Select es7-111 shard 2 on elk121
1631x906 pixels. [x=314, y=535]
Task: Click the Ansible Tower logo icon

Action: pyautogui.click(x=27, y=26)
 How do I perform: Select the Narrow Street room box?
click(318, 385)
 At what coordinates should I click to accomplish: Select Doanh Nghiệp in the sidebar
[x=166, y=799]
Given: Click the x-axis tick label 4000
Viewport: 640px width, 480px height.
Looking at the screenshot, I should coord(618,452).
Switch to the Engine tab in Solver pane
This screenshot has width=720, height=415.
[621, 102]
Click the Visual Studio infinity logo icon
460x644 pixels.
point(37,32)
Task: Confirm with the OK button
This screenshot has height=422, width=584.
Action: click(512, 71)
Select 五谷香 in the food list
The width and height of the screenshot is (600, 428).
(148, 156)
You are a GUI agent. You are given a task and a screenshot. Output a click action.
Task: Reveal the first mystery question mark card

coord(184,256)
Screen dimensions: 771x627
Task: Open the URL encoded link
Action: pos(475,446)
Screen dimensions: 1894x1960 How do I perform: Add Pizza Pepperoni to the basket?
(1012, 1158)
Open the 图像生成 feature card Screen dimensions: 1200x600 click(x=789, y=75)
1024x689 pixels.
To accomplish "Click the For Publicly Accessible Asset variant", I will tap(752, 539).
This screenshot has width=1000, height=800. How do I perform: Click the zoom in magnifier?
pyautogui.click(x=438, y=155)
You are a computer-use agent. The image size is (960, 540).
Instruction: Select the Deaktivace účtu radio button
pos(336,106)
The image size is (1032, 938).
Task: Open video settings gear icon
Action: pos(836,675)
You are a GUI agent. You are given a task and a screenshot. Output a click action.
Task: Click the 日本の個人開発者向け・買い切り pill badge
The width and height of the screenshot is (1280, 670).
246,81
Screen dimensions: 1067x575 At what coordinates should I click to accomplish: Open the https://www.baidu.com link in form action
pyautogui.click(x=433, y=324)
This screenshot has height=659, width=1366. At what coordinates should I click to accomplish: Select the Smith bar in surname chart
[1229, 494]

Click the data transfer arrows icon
::::::::
### [Problem to solve]
Output only the lines from the one containing "Open the 图像生成" through the end of the material, please, exactly as they appear.

### [Problem solution]
Open the 图像生成 feature card Screen dimensions: 1200x600 click(x=789, y=75)
1024x689 pixels.
To accomplish "Click the For Publicly Accessible Asset variant", I will tap(752, 539).
This screenshot has width=1000, height=800. How do I perform: Click the zoom in magnifier?
pyautogui.click(x=438, y=155)
You are a computer-use agent. The image size is (960, 540).
Instruction: Select the Deaktivace účtu radio button
pos(336,106)
The image size is (1032, 938).
Task: Open video settings gear icon
Action: pos(836,675)
You are a GUI agent. You are given a task and a screenshot. Output a click action.
Task: Click the 日本の個人開発者向け・買い切り pill badge
The width and height of the screenshot is (1280, 670).
246,81
Screen dimensions: 1067x575 At what coordinates should I click to accomplish: Open the https://www.baidu.com link in form action
pyautogui.click(x=433, y=324)
This screenshot has height=659, width=1366. At what coordinates should I click to accomplish: Select the Smith bar in surname chart
[1229, 494]

Click the data transfer arrows icon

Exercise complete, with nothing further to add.